Stated goal: Present the part of the entries that opens with the line containing "Task: Click the days" and closes with the line containing "[x=393, y=258]" as a Markdown table with the columns Row and Line. Number each row and leave out blank lines.

Dataset entries:
## begin

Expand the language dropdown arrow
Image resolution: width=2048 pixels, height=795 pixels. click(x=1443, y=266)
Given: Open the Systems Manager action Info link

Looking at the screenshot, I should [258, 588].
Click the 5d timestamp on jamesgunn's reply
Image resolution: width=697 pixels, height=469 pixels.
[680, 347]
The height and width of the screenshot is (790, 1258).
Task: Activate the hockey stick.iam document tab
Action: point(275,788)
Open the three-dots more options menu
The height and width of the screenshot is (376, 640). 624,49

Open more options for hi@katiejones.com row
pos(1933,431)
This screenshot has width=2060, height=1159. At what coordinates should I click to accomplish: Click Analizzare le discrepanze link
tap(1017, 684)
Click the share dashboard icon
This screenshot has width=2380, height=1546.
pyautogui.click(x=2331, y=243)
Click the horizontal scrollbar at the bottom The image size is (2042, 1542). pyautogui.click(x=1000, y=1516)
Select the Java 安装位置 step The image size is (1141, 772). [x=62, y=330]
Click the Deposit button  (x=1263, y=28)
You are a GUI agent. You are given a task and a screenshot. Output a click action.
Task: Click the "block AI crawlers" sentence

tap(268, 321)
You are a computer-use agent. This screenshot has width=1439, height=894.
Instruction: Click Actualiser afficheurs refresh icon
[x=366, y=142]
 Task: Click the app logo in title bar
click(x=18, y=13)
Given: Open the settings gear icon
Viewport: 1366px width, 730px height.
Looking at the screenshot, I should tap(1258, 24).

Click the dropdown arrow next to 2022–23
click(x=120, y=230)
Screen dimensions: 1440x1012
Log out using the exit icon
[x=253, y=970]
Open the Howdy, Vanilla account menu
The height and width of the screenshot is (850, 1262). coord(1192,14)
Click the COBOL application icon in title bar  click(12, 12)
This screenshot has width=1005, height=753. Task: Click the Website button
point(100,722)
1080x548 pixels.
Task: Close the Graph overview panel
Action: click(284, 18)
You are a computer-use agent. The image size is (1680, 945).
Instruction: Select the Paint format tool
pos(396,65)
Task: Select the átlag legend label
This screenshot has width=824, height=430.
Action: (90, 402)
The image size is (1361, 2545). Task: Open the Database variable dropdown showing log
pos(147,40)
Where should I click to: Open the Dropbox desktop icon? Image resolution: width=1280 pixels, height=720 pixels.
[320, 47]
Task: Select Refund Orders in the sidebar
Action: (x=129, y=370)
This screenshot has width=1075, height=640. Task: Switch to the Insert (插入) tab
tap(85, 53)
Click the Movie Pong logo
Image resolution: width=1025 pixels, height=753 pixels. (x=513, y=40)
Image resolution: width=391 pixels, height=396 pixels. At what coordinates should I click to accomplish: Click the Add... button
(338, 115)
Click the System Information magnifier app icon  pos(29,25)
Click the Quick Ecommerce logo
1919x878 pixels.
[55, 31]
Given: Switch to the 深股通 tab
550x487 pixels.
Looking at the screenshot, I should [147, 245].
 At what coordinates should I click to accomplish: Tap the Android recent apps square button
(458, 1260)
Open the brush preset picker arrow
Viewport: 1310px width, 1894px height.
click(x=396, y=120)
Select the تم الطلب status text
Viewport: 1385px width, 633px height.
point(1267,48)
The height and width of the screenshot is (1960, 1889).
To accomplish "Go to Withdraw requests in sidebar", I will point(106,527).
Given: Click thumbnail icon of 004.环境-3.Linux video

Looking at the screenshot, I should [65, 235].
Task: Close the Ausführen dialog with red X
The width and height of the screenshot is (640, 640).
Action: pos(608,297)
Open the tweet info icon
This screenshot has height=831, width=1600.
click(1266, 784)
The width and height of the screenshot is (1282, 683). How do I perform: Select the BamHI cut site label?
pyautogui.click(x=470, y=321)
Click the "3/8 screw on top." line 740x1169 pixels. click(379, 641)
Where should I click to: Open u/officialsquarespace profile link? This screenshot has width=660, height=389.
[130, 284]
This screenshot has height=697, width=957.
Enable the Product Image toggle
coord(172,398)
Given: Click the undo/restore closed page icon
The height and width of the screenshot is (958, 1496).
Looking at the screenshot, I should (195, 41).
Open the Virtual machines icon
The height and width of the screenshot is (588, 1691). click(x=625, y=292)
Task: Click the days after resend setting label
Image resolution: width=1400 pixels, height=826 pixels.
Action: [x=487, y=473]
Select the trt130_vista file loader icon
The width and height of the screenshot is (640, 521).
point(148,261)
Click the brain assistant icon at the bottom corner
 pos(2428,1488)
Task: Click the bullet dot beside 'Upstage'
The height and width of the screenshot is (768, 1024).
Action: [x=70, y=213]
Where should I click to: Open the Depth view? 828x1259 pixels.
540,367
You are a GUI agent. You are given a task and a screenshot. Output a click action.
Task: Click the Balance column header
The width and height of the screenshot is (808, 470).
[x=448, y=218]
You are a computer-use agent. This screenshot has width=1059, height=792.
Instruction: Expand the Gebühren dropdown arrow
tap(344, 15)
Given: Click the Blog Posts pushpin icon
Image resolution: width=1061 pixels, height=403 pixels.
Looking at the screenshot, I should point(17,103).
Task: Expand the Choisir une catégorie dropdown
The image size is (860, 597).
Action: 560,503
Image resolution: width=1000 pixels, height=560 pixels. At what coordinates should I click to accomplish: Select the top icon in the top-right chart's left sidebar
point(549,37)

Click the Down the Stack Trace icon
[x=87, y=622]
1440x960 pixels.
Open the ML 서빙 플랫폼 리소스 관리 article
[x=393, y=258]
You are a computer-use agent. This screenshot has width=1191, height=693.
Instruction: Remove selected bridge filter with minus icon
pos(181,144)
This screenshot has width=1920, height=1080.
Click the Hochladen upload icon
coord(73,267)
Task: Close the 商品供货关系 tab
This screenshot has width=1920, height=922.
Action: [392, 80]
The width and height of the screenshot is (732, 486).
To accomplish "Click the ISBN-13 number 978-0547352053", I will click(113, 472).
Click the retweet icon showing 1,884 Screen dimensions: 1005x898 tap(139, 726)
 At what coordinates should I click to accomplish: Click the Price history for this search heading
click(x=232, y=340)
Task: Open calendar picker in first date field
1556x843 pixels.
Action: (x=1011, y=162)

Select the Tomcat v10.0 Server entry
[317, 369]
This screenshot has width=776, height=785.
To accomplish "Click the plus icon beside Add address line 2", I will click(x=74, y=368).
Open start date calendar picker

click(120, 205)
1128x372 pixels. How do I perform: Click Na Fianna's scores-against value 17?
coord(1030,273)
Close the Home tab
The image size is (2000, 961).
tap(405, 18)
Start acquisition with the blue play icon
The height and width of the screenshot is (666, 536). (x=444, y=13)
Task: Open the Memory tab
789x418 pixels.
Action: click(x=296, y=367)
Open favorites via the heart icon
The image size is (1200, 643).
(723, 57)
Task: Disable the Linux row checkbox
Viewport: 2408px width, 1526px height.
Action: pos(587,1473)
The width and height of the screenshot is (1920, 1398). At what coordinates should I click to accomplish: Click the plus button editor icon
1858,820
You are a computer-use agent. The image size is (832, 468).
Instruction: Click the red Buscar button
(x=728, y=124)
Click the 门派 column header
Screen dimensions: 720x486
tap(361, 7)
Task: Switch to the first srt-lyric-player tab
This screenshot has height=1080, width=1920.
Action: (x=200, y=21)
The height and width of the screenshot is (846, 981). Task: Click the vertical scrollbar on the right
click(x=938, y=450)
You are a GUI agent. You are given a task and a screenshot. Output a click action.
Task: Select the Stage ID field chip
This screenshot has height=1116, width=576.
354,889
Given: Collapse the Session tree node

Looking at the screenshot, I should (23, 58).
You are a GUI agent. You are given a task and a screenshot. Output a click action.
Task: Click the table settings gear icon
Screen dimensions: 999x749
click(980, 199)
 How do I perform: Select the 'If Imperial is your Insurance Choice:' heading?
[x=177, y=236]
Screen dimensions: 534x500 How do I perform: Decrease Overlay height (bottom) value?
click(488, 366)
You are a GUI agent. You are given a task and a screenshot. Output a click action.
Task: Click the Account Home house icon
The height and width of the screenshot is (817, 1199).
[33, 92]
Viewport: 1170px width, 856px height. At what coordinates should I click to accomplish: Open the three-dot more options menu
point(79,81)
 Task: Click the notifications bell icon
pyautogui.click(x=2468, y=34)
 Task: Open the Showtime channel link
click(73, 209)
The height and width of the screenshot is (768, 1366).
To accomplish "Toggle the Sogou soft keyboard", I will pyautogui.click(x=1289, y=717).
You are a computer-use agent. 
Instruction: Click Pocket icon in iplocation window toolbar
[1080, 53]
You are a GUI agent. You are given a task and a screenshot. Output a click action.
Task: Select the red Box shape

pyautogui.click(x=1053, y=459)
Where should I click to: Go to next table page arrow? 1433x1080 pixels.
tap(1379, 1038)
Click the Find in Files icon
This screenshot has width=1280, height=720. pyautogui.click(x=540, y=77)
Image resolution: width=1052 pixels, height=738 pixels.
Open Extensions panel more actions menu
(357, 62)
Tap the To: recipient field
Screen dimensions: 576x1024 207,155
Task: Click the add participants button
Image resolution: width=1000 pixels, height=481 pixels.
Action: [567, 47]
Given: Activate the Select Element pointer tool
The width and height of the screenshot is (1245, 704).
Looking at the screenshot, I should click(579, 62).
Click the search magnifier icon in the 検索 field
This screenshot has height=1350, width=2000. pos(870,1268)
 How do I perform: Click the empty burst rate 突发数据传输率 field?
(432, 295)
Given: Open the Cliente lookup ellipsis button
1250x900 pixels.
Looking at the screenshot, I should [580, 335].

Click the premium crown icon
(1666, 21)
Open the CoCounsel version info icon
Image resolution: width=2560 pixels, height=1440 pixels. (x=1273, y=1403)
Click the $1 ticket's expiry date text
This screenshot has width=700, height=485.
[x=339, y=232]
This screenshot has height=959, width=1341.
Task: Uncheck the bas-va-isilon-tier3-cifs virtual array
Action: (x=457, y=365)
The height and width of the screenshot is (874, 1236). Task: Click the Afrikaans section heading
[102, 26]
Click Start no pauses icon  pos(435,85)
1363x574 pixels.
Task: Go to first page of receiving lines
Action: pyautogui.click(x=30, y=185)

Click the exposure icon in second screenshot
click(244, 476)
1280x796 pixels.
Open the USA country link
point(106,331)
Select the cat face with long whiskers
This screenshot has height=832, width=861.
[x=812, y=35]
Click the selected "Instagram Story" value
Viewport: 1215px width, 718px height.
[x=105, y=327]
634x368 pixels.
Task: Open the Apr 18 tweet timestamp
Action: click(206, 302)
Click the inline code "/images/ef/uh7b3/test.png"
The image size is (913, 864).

## end

Final answer:
| Row | Line |
|---|---|
| 1 | Task: Click the days after resend setting label |
| 2 | Image resolution: width=1400 pixels, height=826 pixels. |
| 3 | Action: [x=487, y=473] |
| 4 | Select the trt130_vista file loader icon |
| 5 | The width and height of the screenshot is (640, 521). |
| 6 | point(148,261) |
| 7 | Click the brain assistant icon at the bottom corner |
| 8 |  pos(2428,1488) |
| 9 | Task: Click the bullet dot beside 'Upstage' |
| 10 | The height and width of the screenshot is (768, 1024). |
| 11 | Action: [x=70, y=213] |
| 12 | Where should I click to: Open the Depth view? 828x1259 pixels. |
| 13 | 540,367 |
| 14 | You are a GUI agent. You are given a task and a screenshot. Output a click action. |
| 15 | Task: Click the Balance column header |
| 16 | The width and height of the screenshot is (808, 470). |
| 17 | [x=448, y=218] |
| 18 | You are a computer-use agent. This screenshot has width=1059, height=792. |
| 19 | Instruction: Expand the Gebühren dropdown arrow |
| 20 | tap(344, 15) |
| 21 | Given: Click the Blog Posts pushpin icon |
| 22 | Image resolution: width=1061 pixels, height=403 pixels. |
| 23 | Looking at the screenshot, I should point(17,103). |
| 24 | Task: Expand the Choisir une catégorie dropdown |
| 25 | The image size is (860, 597). |
| 26 | Action: 560,503 |
| 27 | Image resolution: width=1000 pixels, height=560 pixels. At what coordinates should I click to accomplish: Select the top icon in the top-right chart's left sidebar |
| 28 | point(549,37) |
| 29 | Click the Down the Stack Trace icon |
| 30 | [x=87, y=622] |
| 31 | 1440x960 pixels. |
| 32 | Open the ML 서빙 플랫폼 리소스 관리 article |
| 33 | [x=393, y=258] |